-- Begin --
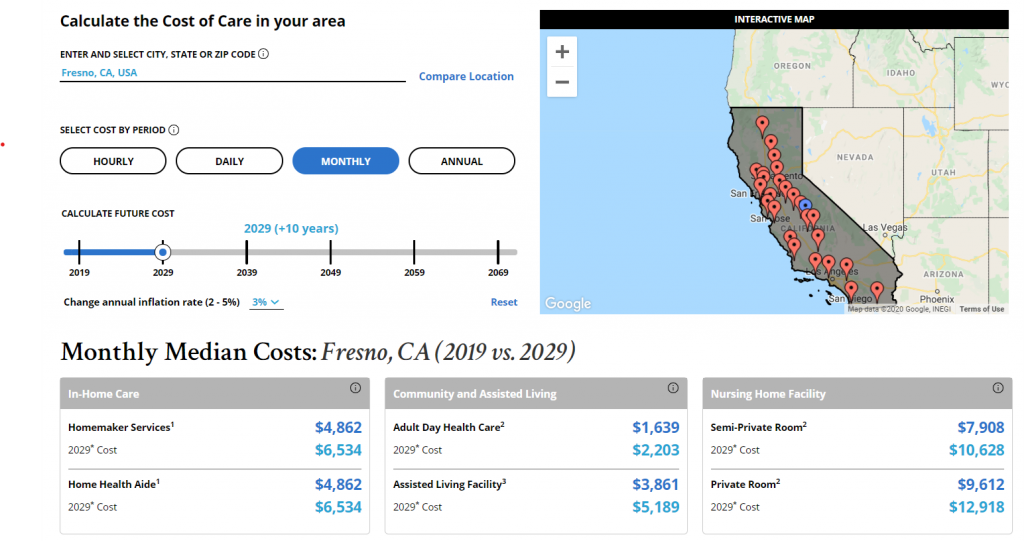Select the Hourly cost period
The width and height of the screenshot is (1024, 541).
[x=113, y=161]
-- End --
-- Begin --
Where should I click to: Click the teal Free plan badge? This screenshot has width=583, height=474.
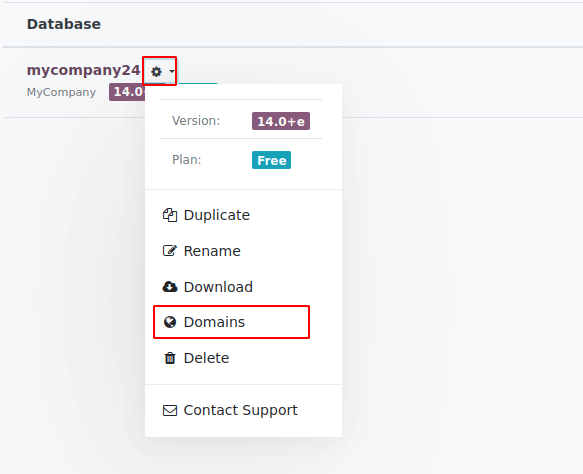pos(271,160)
-- End --
▸ Written instruction
Could you repeat the data word for word, starting at the line that contains "Select the Hourly cost period" and stopping after the line that contains "[x=113, y=161]", with the pictures left out?

▸ Solved problem
Select the Hourly cost period
The width and height of the screenshot is (1024, 541).
[x=113, y=161]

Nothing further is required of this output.